START Text under study

ARTELEKU

"Which is the nicer present, a number or an image?"
The theatre choir as a staging practicum

2 Proposals

Proposal 1.
I will begin by quoting Rene Pollesch:

"We discover that there are no bodies that are similar, that everything is something else all the time.

So, what is love? There we have the obscene word: body, which we always think of as foreign, as something we need to investigate. But there is no such investigation, there is no search for what we are. That serves only to make bodies foreign, or animal or whatever. Bodies are foreign, always, everywhere. The search for truth always converts the other into something foreign. And those who search for truth will always be the same ones without a body because they are not allowed to be obscene when the truth is obscene".

(In "I'm looking you in the eyes, social context of deception!")

From this perspective, we need to ask: so, is a body without organs more foreign than a body with organs, than a body which, for example, has the same organs as another body but in different areas or as a body that may function according to the body formula = n(# organs)?

I will begin by quoting Rene Pollesch.

"We discover that there are no bodies that are similar, that everything is something else all the time.

So, what is love?

What is foreign here, the question about love that carries a blast of foreignness or the repetition of the quote, which brings what it brings from the text itself and that's all?

END Text under study
START Stored data

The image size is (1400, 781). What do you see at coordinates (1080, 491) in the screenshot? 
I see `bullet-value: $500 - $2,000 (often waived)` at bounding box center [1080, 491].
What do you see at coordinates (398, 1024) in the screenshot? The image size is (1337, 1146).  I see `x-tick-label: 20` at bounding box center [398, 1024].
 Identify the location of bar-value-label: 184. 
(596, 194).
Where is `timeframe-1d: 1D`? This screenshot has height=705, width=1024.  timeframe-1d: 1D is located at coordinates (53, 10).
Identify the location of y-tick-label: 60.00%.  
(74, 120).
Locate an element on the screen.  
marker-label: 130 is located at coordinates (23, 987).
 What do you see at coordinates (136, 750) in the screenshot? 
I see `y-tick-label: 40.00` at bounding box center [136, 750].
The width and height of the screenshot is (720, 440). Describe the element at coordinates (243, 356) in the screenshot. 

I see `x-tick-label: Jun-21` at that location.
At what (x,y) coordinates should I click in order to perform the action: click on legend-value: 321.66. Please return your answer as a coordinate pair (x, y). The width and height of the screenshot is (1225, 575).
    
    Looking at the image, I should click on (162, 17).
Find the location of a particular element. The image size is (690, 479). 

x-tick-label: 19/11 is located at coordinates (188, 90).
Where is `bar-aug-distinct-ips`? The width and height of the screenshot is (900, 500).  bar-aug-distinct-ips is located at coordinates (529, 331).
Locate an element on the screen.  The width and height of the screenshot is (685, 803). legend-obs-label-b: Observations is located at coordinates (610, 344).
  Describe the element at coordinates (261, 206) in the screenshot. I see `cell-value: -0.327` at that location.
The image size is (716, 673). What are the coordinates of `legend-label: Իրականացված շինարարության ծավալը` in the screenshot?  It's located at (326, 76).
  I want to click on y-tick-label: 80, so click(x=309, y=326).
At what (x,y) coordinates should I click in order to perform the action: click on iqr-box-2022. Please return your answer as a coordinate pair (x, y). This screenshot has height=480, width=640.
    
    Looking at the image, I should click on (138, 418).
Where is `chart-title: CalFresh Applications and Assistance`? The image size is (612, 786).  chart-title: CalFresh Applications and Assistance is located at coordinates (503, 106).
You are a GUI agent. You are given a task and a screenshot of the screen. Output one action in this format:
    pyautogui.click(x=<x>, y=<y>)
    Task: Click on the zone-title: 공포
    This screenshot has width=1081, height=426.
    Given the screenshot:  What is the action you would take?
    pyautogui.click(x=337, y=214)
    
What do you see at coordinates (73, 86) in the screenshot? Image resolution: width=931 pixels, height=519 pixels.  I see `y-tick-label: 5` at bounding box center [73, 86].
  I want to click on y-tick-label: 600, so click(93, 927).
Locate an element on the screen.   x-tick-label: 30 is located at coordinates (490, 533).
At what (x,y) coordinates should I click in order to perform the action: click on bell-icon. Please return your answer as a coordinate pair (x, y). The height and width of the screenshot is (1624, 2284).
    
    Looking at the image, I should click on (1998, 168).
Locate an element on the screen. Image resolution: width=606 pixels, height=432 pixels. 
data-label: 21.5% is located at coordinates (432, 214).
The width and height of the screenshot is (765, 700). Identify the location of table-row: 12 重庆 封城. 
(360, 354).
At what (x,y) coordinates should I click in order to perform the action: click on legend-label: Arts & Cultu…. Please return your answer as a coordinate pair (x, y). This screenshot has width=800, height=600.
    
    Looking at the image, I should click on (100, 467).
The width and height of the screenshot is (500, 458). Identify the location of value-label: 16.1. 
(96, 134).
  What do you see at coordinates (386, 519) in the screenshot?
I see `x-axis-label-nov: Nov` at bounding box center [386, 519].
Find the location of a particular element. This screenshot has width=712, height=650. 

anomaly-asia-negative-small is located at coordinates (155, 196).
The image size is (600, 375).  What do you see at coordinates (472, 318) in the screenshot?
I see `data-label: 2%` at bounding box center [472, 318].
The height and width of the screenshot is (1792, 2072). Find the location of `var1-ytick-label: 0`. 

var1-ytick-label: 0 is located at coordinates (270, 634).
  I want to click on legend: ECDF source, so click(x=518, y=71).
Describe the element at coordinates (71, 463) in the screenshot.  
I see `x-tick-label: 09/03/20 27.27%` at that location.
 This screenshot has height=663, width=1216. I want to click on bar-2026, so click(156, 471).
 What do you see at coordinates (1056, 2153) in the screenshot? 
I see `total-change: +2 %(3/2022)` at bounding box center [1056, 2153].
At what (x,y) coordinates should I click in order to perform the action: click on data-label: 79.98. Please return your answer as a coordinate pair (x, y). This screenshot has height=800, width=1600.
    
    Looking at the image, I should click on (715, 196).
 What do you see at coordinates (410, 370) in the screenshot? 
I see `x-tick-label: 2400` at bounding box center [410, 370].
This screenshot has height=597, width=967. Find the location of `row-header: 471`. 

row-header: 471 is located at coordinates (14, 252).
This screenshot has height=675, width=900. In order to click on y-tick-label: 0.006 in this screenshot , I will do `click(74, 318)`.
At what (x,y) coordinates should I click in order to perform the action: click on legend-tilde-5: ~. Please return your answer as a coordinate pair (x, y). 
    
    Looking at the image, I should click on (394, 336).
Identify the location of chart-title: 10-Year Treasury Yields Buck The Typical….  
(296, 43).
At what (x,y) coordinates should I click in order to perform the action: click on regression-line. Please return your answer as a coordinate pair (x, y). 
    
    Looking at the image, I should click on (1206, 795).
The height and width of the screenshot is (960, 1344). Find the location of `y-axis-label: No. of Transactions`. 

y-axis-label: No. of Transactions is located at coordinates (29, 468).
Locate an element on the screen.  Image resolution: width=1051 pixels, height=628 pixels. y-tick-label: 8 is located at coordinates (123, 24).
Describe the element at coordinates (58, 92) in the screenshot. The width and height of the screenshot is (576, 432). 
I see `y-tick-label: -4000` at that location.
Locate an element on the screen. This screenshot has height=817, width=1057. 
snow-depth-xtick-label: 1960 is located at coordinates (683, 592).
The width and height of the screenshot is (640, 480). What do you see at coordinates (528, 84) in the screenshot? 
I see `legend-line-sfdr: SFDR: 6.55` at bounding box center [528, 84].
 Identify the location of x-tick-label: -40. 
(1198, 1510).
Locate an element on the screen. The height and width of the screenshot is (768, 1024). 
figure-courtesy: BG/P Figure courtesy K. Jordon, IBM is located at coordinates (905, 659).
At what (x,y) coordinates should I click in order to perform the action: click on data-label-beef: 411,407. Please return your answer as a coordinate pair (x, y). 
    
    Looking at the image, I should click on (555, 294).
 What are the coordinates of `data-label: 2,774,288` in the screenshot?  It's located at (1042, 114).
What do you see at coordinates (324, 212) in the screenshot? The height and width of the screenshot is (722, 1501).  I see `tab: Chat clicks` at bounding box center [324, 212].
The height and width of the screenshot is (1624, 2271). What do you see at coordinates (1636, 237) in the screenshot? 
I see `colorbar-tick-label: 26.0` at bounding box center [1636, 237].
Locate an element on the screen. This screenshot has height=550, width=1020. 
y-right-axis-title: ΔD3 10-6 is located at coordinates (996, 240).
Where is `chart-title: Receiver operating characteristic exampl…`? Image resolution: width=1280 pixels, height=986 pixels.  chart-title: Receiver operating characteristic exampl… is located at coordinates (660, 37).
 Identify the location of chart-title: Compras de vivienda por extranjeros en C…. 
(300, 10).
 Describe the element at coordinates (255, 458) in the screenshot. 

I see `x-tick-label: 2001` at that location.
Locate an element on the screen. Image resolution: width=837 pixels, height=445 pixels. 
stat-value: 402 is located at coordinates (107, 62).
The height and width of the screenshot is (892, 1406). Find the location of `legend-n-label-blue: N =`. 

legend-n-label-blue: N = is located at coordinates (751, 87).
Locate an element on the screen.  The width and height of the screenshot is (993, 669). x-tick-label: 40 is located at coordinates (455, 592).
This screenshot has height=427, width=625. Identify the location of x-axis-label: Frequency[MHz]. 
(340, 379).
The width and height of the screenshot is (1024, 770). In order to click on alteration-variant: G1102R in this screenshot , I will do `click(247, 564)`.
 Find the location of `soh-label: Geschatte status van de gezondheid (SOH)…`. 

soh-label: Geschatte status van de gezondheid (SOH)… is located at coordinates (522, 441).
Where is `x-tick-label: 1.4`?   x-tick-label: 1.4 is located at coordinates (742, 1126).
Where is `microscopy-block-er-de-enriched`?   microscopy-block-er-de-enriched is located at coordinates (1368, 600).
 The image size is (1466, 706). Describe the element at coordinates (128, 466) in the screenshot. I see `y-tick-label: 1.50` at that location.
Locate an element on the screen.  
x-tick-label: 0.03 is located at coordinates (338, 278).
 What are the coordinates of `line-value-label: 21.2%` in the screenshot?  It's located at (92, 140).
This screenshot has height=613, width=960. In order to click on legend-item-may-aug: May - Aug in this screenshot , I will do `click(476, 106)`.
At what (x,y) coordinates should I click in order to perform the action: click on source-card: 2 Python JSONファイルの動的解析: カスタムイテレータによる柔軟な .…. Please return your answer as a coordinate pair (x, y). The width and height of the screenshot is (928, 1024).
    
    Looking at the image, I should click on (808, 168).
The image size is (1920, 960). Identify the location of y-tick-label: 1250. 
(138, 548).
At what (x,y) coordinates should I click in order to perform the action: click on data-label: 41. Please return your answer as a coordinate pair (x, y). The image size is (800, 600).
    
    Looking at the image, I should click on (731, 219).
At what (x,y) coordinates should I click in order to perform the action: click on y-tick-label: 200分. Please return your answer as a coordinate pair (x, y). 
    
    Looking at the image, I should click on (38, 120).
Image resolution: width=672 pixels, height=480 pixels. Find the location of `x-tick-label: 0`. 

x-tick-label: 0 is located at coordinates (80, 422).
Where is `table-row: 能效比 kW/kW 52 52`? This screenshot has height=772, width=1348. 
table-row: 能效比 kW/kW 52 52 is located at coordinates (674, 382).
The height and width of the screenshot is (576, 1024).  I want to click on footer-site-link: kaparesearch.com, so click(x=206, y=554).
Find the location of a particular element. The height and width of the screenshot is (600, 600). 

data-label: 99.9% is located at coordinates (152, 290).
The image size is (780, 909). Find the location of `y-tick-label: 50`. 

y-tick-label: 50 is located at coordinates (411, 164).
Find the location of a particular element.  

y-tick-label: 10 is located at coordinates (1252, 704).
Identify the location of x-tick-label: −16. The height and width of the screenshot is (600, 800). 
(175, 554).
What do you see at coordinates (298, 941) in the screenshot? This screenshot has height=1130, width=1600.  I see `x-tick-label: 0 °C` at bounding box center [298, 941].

END Stored data

■ Activities ■
- a) Reproduce the passage of the theatre choir text between "From this perspective, we" and "quoting Rene Pollesch.", inclusive, keeping every word and mark unchanged.
- b) Write the next part of the theatre choir text, picking up right after its final sentence.

■ Results of the exercise ■
- a)
From this perspective, we need to ask: so, is a body without organs more foreign than a body with organs, than a body which, for example, has the same organs as another body but in different areas or as a body that may function according to the body formula = n(# organs)?

I will begin by quoting Rene Pollesch.

- b)
Questions are foreign bodies, their organs are their words. A question generates an impulse, like walking into a house with all the windows closed. Questions keep words in, they close off sentences. One reads and suddenly comes to a question mark. Imagine I am reading out loud. Imagine I am not particularly skilful at reading out loud. Imagine that the text is a long paragraph that stretches over a certain period of time or a flat level of ground. And one reads and crosses through the text almost as if one's voice has an engine in it. And then, all'improvviso, a question mark appears and the voice that has grown and been driven by the working engine hardly sees the sign. There is so little time between a sentence and a sign and yet there is so much time to fall in love with the landscape and the routine of speed that the voice doesn't even realise. However, the sign is followed by the question and the question is a different tone, foreign, which grows in a different way, which imposes a certain violence, a question, any question, for example, Lenin's question: 'what to do?'

(Why do we hurry to answer? Questions and answers were never lovers. Questions love silence. Questions love themselves)

Proposal 2.
Now something I wrote last year.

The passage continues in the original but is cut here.